FactReasoner calculates an overall accuracy score after arranging each fact and claim on a graph highlighting for users the pieces of information likely to be suspect. The tool is part of a larger project with NASA to develop a fact checker that can transparently break down AI-generated scientific content to identify and correct mistakes for scientists and the general public.

Probing for explanations

Prompt an LLM with a question or request, and you’ll get back one kind of answer. But change a few words, and you might get a different, even contradictory, answer. IBM researchers devised the MExGen algorithm to identify the words, phrases, or sentences in a prompt that most influence the model’s corresponding answer.

“It gives you some insight into what the model was referencing to generate its response which makes your fact-checking job easier,” said Dennis Wei, an IBM researcher who helped develop MExGen.

Part of the ICX360 toolkit, MExGen was featured this week in an oral presentation at the ACL 2025 conference in Vienna. It works by splitting a prompt or a retrieved document into segments and generating shorter prompts with a subset of information. A separate model compares the altered prompts and their responses to the LLM's original response and assigns a similarity score. “If the response changes a lot you know that snippet was important,” said Wei.

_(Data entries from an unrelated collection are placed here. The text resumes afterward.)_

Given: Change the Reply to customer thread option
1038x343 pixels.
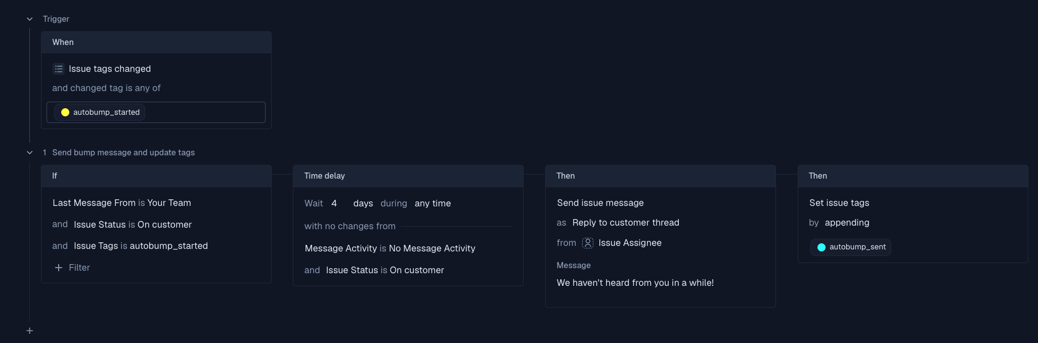Looking at the screenshot, I should pyautogui.click(x=625, y=223).
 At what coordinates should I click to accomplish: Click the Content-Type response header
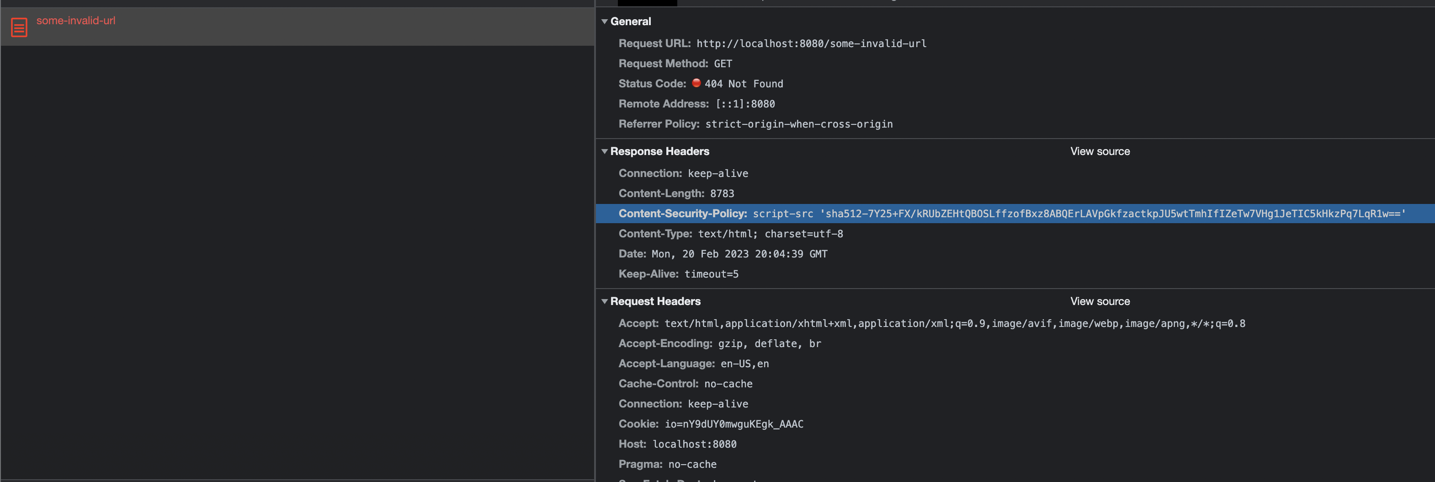coord(730,233)
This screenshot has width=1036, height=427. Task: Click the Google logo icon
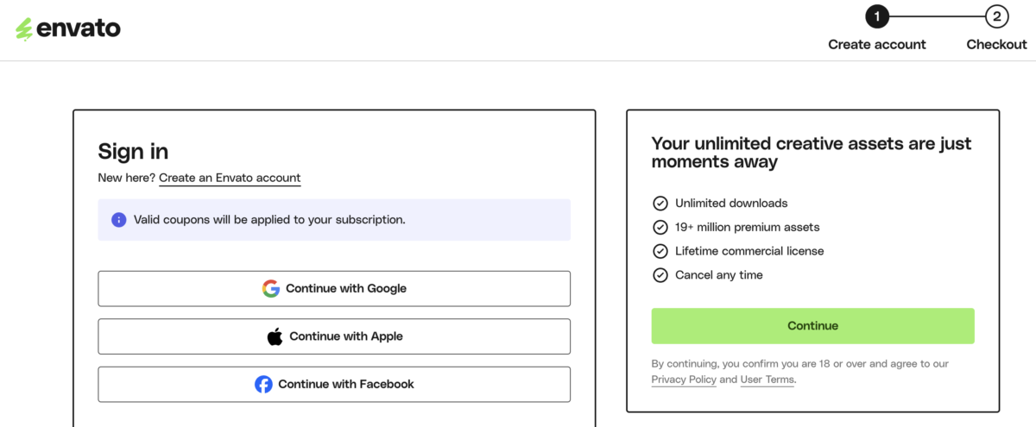tap(271, 289)

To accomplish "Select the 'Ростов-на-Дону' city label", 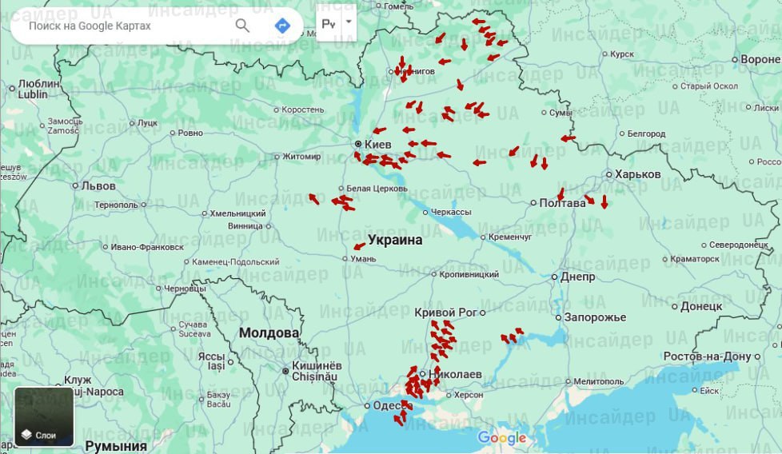I will click(x=708, y=356).
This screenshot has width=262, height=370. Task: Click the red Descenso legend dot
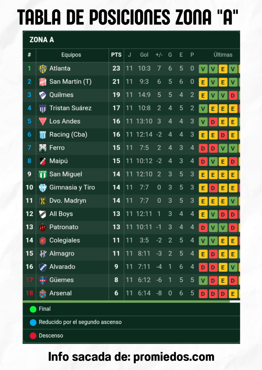33,336
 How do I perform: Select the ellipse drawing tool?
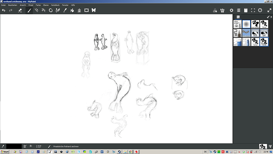click(51, 10)
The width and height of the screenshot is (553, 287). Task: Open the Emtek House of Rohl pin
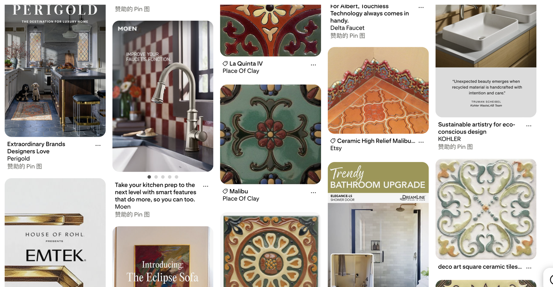(55, 233)
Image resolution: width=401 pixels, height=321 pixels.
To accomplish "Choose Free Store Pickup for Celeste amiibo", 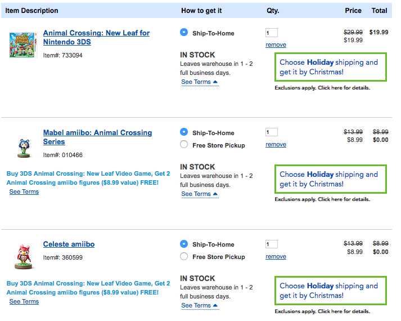I will point(184,256).

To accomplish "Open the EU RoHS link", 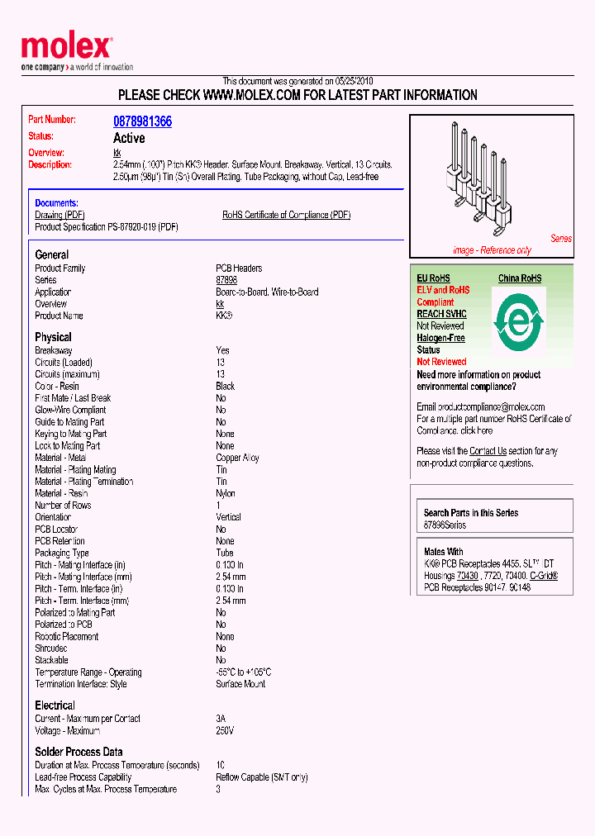I will 433,278.
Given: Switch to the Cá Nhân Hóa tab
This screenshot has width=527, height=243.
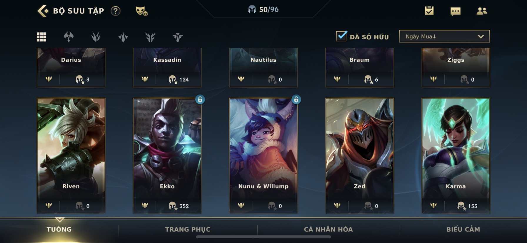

Collectively, these insights are translated into a semantic heat map that shows the words or phrases that most influenced the LLM’s initial answer. The most significant snippets are marked in dark blue, helping developers to pinpoint trigger words and phrases that can cause a model to go off the rails.

blogArt-llmDebug-diagramMexGEN.jpg
IBM's MExGen algorithm highlights the words, phrases, and sentences in a prompt or retrieved document that most influence the model's answer. Here, the most important words in the source document are highlighted in dark blue.

MExGen was partly inspired by the SHAP method for interpreting AI predictions, which is itself based on Shapley values from game theory, which proposes a way to fairly distribute gains (or costs) among a group of players or collaborators. Applied to LLMs, SHAP measures how much each part of a query contributes to the model’s answer.

Previous SHAP algorithms were limited to open LLMs with known probability ‘logits,’ which are numerical values indicating how likely the model is to output a particular token next. But IBM’s new method can probe models whose logits are hidden behind an API. It can also do this more efficiently, allowing users to decide whether they want a word-for-word, or sentence-by-sentence, explanation.

Contrastive explanations offer another window into LLM generation. IBM’s contrastive explanation tool, called CELL, builds on earlier work and is also part of the ICX360 toolkit. CELL iteratively rephrases the user’s initial question until one prompts the model to output an answer contradicting its original response.

Like MExGen, CELL uses a scoring function that rates both the adversarial prompts and the responses they generate by their semantic divergence from the model’s original answer. Once the model outputs a sufficiently contradictory or less preferable response, the cycle stops.

Both CELL and MExGen can reveal an LLM’s hidden trigger words that can elicit inaccurate or contradictory responses. In their experiments, the researchers found that swapping the word “important” for “worst,” in the sentence “What’s the worst part of your job?” changed the model’s snarky response from “I don’t have a job, I’m a computer program”… to something you might read in an HR manual, “Building strong relationships with colleagues and clients is the most important part of many jobs”….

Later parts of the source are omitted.